There’s a theory I’ve heard when it comes to character development: every character should feel like they’re the protagonist of their own novel. Not necessarily the one you’re writing at that moment (although that could introduce some interesting power dynamics), but they all have their own Narrative. A beginning and an end. For my first book, I tried to think of what those novels would be and where the characters are within their novel while the one I’m actually writing is taking place. I’m preemptively writing those side stories which may never actually come to fruition but still offer an extra opportunity for depth. It’s what makes me smile when someone asks what happens to Alex after the book wraps up. I know what happens. Maybe I’ll write it someday.


As is so often the case, thoughts of fictional selves bleed over into thoughts about my actual self. I wonder what my novel would be. I do occasionally think I’m boring, but not so much so that I wouldn’t have a character arc somewhere in me. There are definitely chains of cause and effect where I’ve changed at the end of it, where I’ve learned something about myself and the way the world works. I’ve had moments, staring out on a vista or tucking myself into bed, where I would’ve been fine with tacking “and she lived happily ever after” on the end of it. For someone with mental health issues like myself, “happily” is a relative term. Still, it works.

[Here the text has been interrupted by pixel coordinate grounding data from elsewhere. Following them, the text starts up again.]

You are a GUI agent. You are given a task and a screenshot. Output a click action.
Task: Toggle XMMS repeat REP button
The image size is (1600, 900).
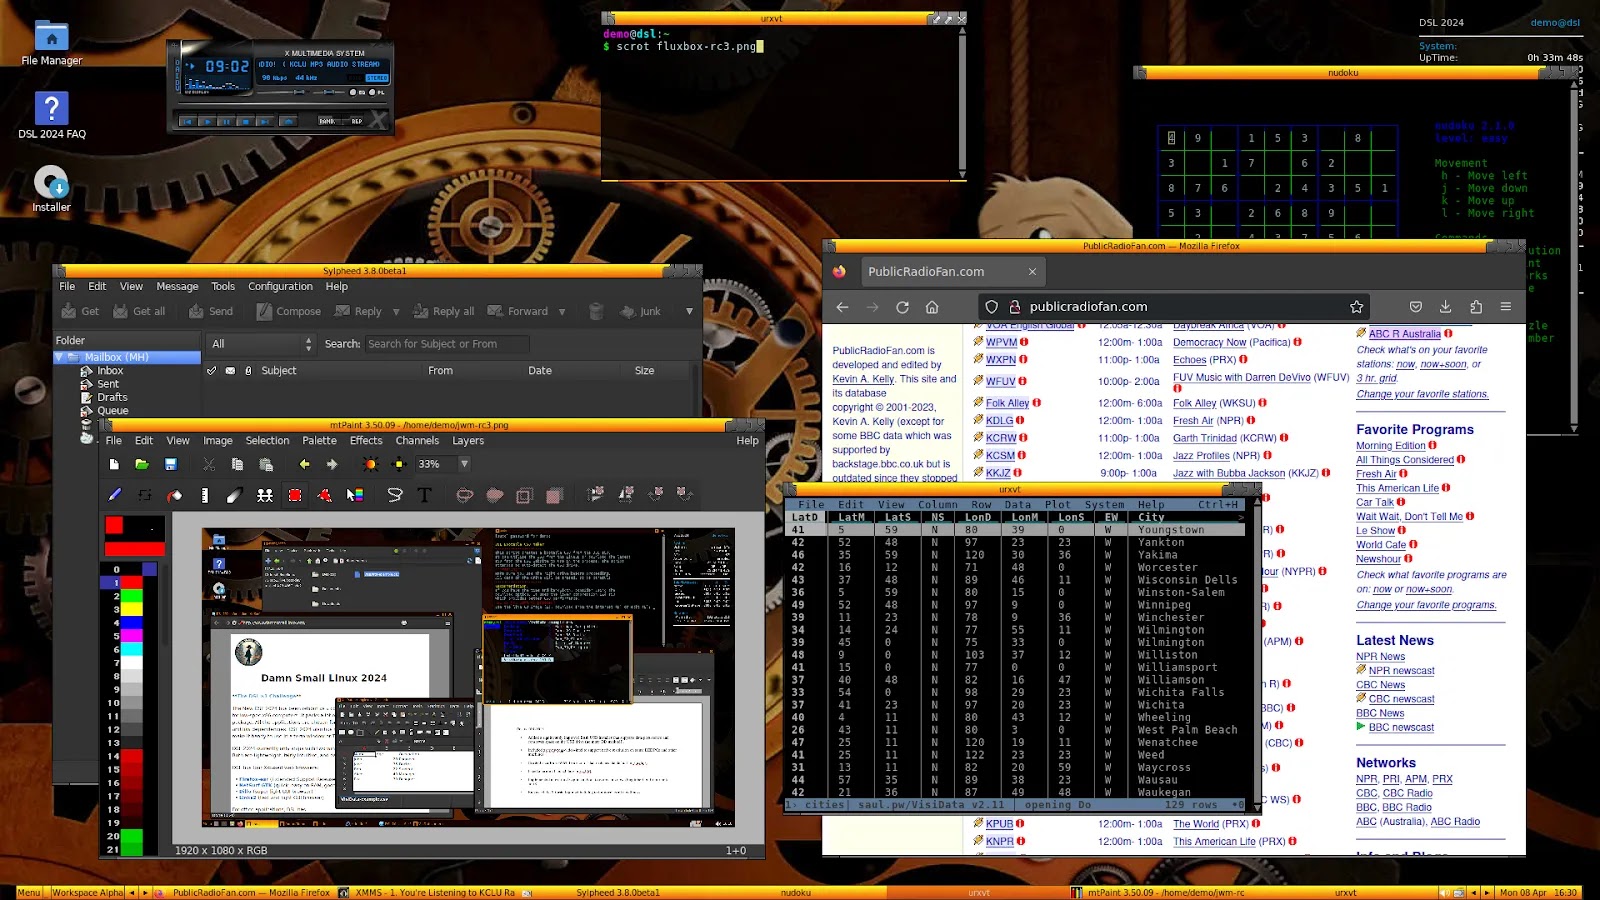pos(355,121)
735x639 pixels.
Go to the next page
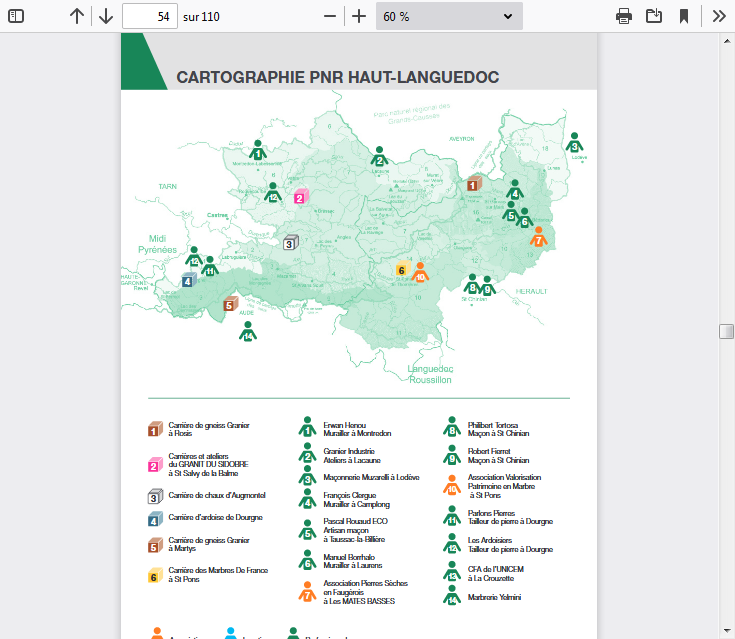click(105, 16)
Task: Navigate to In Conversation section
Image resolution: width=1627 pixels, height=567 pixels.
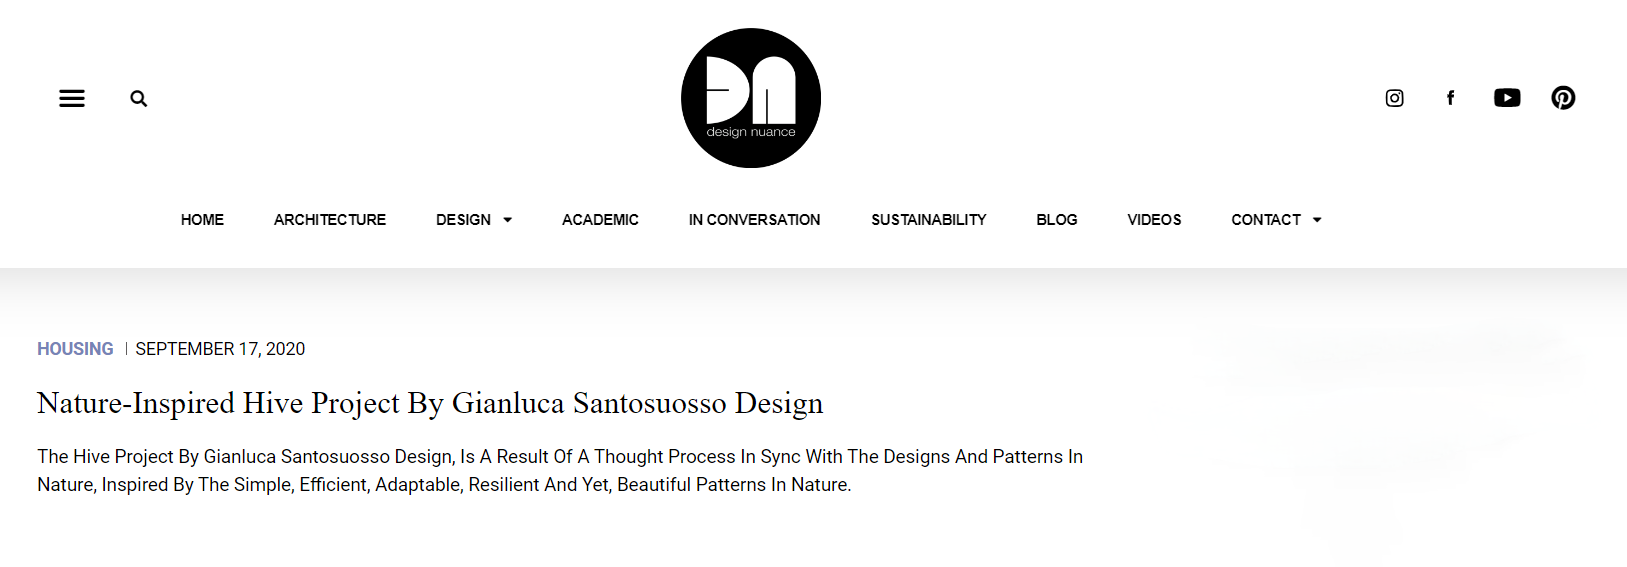Action: [754, 220]
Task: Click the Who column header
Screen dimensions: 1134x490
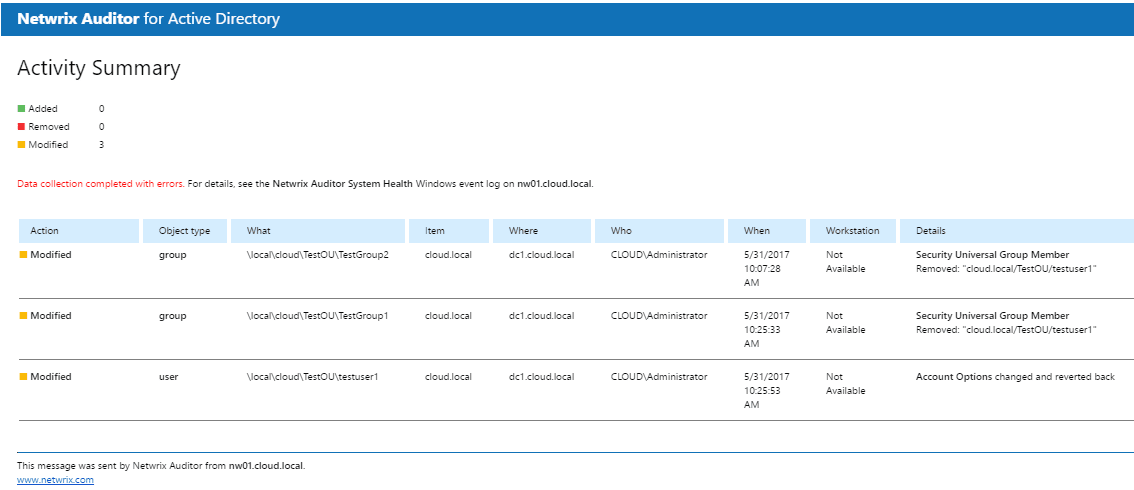Action: (x=621, y=231)
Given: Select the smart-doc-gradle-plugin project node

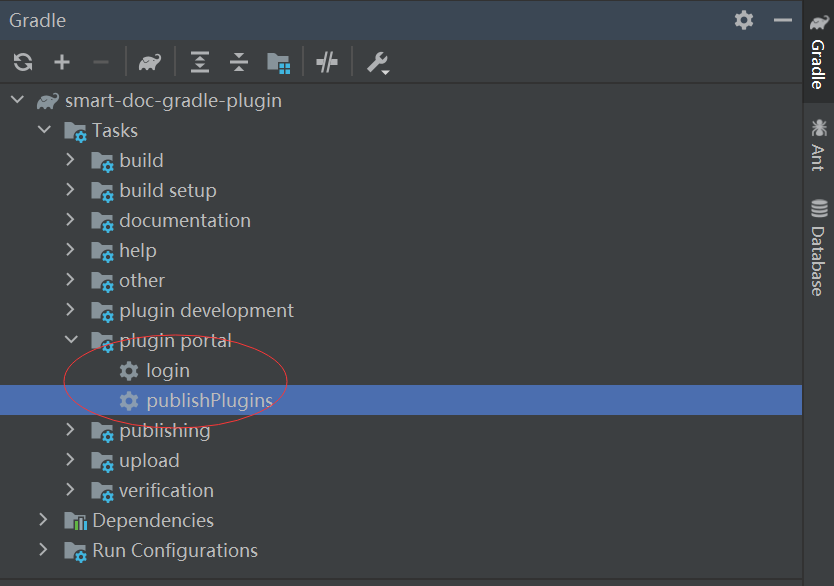Looking at the screenshot, I should (172, 101).
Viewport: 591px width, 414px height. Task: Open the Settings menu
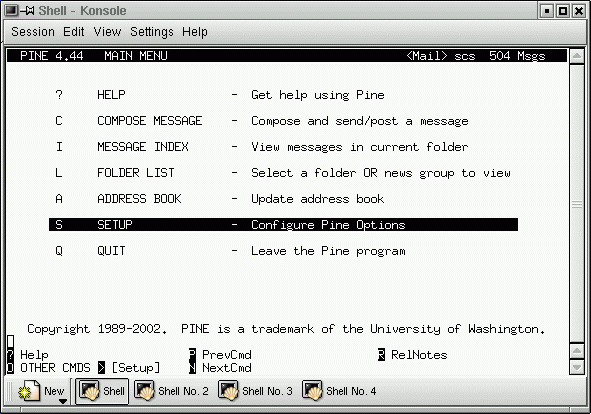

But I think it’s best that we don’t know when we’re in the throes of The Narrative. That we don’t know if what we’re doing is the main plot, an epilogue, or just some bit of character development to be referenced down the line. You never know if your novel will be about your divorce or if you’re about to spend your novel as a divorcee. Or if your novel foreshadows a divorce. I don’t think a person should know, or would want to know. Imagine the anxiety. It’s the worst of what famous people have to deal with, knowing that every moment and interaction matters in perpetual and ineffable ways, and you don’t even get the adoration or the big box office receipts.

But then, life is long in many cases. Most of us don’t have one story; a well-lived life is full of sequels. A robust, exciting one… well, that’s a full TV show. Each week, a new drama to face or villain to vanquish; each year, a grander story to be told, a larger goal to be attained. But even a TV show has a finale. And unless it’s the kind of show that kills off characters at will, even then the protagonist carries on outside of The Narrative.

Just as a well-written story lends itself to a lot of fan fiction, a well-lived life lends itself to a lot of “what if”.

What if I never met that person?
What if I got a different job?
What if I never transitioned?

But those are all the lives of alternate selves. They’re not part of my story. They could be better stories, for all I know. They could even be the heart of the story itself, each introducing a character arc, a change that happened in this world but not in some other universe. My Narrative, the biggest story of my life, may have already passed. That would be tragic, I think; I’ve lived a good life, but I like to hope there’s more I’ll get to do.

Best, then, to live as though The Narrative is only on its way. To live as though, while there may be this infinite cadre of alternate selves, we haven’t hit the point where it really mattered yet. That way, everything I’m doing is just character development. I’m building backstory and developing skills that’ll come in handy when The Narrative actually begins. They’ll make my story more dramatic and my character more well-rounded. Who wouldn’t want to be a well-rounded, well-written character?

I think characters should act the same way, too. They’re not living their lives as though they’re in the middle of a novel. They’re building their histories, moving not towards the end of an arc but to the start of the next one. They’re preparing for The Narrative, unaware that it’s already there. That means they had lives before the story and they’ll have lives after. Their stories don’t end with a clean “happily ever after” because they aren’t done living their lives. A part of their lives may end, but until they die it’s not the whole thing. There’s always another arc.

And, when they’re not in The Narrative, they can think about their own alternate selves. They can write their own fan fiction, too. There’s enough there to work with.